(Stored data entries)
▼
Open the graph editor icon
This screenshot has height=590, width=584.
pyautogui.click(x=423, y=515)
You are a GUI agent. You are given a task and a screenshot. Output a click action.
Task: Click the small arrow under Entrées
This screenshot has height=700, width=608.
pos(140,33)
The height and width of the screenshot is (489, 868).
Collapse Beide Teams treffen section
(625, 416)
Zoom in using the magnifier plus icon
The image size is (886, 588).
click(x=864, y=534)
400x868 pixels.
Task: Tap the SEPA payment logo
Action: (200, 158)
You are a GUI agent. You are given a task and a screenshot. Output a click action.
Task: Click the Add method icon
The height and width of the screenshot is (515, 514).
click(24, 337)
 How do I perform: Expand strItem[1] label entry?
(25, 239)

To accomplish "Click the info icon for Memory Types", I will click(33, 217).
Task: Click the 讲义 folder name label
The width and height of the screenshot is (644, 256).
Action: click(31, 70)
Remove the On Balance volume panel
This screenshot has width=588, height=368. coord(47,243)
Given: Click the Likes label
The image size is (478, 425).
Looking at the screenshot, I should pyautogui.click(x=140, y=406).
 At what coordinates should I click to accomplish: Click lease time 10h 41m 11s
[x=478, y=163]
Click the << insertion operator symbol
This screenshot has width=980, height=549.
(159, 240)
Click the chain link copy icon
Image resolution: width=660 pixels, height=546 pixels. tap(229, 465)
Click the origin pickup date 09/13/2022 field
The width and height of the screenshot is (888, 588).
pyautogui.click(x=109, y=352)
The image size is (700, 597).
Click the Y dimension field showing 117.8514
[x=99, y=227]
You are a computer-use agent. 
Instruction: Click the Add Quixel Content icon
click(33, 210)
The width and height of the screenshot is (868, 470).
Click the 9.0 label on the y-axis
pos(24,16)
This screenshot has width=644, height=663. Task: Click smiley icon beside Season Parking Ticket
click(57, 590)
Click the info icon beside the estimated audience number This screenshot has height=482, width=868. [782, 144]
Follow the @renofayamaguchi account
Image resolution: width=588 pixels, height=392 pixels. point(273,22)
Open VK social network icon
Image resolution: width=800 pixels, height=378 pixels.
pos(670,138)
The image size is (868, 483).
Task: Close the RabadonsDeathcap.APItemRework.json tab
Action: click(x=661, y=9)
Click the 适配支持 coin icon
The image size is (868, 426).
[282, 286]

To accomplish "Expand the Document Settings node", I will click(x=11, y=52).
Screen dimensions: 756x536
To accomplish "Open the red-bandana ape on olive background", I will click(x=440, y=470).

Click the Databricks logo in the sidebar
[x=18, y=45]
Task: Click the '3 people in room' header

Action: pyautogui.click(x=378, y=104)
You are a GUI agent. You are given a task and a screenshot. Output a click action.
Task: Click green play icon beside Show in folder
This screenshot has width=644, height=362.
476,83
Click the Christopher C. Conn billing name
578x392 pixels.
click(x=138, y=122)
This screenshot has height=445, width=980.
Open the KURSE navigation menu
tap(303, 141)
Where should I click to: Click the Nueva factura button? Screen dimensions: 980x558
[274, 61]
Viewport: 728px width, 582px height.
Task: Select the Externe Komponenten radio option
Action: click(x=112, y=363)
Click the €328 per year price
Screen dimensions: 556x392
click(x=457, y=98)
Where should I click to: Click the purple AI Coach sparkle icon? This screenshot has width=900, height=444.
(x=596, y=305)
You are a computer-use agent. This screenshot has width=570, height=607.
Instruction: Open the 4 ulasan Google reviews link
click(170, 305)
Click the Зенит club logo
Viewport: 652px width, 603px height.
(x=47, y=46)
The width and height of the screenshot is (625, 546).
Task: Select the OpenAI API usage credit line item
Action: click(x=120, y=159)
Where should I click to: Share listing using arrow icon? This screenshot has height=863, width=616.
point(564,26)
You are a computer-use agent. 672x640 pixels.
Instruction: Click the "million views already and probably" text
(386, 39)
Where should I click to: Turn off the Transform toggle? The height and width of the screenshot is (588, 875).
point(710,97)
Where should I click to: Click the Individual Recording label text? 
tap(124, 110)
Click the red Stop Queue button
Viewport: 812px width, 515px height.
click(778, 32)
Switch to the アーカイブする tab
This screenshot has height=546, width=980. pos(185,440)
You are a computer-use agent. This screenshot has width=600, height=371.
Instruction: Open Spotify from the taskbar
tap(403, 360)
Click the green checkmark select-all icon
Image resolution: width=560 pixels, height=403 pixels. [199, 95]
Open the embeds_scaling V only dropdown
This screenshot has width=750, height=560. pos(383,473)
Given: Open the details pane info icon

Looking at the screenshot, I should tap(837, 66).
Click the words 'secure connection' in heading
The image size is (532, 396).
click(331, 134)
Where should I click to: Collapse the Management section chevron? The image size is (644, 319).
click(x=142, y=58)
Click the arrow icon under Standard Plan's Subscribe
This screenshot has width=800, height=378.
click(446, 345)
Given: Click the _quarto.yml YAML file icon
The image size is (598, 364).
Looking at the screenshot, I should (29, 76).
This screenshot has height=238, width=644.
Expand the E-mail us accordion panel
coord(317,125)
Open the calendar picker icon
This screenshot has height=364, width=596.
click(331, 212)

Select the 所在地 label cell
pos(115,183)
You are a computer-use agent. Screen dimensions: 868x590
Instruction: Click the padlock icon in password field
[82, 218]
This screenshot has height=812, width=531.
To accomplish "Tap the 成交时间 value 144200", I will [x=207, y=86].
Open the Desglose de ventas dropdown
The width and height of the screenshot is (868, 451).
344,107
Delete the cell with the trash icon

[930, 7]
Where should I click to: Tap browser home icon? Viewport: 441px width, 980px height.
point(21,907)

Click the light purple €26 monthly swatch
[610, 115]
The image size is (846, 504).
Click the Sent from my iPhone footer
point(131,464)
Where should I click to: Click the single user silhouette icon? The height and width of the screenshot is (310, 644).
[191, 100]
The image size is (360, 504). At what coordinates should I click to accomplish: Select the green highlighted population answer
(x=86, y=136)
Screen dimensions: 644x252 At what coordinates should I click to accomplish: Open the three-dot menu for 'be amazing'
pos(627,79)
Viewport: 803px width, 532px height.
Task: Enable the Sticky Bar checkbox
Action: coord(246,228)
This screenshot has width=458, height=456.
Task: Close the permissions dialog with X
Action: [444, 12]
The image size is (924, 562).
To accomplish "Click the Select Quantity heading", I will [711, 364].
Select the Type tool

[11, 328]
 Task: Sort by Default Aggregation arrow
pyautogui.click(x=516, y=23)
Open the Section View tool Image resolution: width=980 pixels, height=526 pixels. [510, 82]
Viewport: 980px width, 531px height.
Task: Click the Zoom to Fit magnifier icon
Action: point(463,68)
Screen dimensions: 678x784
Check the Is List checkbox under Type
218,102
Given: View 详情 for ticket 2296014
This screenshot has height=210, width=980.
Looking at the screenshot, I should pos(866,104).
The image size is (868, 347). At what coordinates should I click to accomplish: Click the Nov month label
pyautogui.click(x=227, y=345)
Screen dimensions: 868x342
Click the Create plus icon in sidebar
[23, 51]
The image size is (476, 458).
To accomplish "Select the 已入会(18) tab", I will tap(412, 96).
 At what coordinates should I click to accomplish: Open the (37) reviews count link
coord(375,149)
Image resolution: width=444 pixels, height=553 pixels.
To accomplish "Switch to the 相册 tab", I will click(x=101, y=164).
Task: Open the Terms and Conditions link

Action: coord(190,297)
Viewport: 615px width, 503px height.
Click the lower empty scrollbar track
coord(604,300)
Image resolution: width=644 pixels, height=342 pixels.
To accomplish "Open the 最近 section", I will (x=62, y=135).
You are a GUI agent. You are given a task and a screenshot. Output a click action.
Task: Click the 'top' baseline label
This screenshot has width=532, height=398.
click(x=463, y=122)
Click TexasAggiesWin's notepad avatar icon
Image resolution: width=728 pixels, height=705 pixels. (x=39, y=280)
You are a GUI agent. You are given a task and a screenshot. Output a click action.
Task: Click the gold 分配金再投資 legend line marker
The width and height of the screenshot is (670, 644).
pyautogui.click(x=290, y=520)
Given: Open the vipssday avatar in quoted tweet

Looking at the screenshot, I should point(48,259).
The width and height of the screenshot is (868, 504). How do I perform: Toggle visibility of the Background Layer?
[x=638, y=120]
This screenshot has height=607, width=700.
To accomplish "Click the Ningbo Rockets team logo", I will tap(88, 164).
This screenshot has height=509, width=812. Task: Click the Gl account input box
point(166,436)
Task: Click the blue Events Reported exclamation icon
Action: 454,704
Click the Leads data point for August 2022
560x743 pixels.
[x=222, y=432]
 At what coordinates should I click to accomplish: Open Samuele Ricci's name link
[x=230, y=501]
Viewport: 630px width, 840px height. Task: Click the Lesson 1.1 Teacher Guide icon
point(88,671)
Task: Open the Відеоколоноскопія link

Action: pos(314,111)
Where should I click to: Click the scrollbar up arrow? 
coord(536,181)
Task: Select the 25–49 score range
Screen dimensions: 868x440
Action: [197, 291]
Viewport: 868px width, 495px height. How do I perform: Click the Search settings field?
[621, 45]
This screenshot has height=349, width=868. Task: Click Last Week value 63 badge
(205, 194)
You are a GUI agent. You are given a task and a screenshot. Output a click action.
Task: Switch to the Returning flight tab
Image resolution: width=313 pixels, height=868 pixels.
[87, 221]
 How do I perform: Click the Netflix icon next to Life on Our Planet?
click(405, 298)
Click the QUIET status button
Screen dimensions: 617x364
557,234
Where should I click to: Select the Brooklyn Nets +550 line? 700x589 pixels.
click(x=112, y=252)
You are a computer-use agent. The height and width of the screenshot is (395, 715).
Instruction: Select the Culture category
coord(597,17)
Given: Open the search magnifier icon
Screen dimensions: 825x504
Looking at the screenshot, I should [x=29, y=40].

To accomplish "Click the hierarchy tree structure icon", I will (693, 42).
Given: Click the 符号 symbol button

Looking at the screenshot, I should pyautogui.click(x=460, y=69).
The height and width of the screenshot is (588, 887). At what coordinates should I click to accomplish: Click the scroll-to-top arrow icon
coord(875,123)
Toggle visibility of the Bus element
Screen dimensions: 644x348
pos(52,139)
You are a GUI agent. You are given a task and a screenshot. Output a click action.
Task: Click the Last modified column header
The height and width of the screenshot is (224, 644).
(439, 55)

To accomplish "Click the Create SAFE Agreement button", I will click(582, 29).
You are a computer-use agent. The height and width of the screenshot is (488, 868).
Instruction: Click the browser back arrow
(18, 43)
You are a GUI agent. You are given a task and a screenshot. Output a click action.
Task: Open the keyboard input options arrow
▲
■ What you are asked to do:
From the records above, transcribe exactly the run of lines that opens with the line holding "The height and width of the screenshot is (515, 514)." and closes with the line holding "The image size is (700, 597).", both included.

■ Result of this exercise:
The height and width of the screenshot is (515, 514).
click(24, 337)
 How do I perform: Expand strItem[1] label entry?
(25, 239)

To accomplish "Click the info icon for Memory Types", I will click(33, 217).
Task: Click the 讲义 folder name label
The width and height of the screenshot is (644, 256).
Action: click(31, 70)
Remove the On Balance volume panel
This screenshot has width=588, height=368. coord(47,243)
Given: Click the Likes label
The image size is (478, 425).
Looking at the screenshot, I should pyautogui.click(x=140, y=406).
 At what coordinates should I click to accomplish: Click lease time 10h 41m 11s
[x=478, y=163]
Click the << insertion operator symbol
This screenshot has width=980, height=549.
(159, 240)
Click the chain link copy icon
Image resolution: width=660 pixels, height=546 pixels. tap(229, 465)
Click the origin pickup date 09/13/2022 field
The width and height of the screenshot is (888, 588).
pyautogui.click(x=109, y=352)
The image size is (700, 597).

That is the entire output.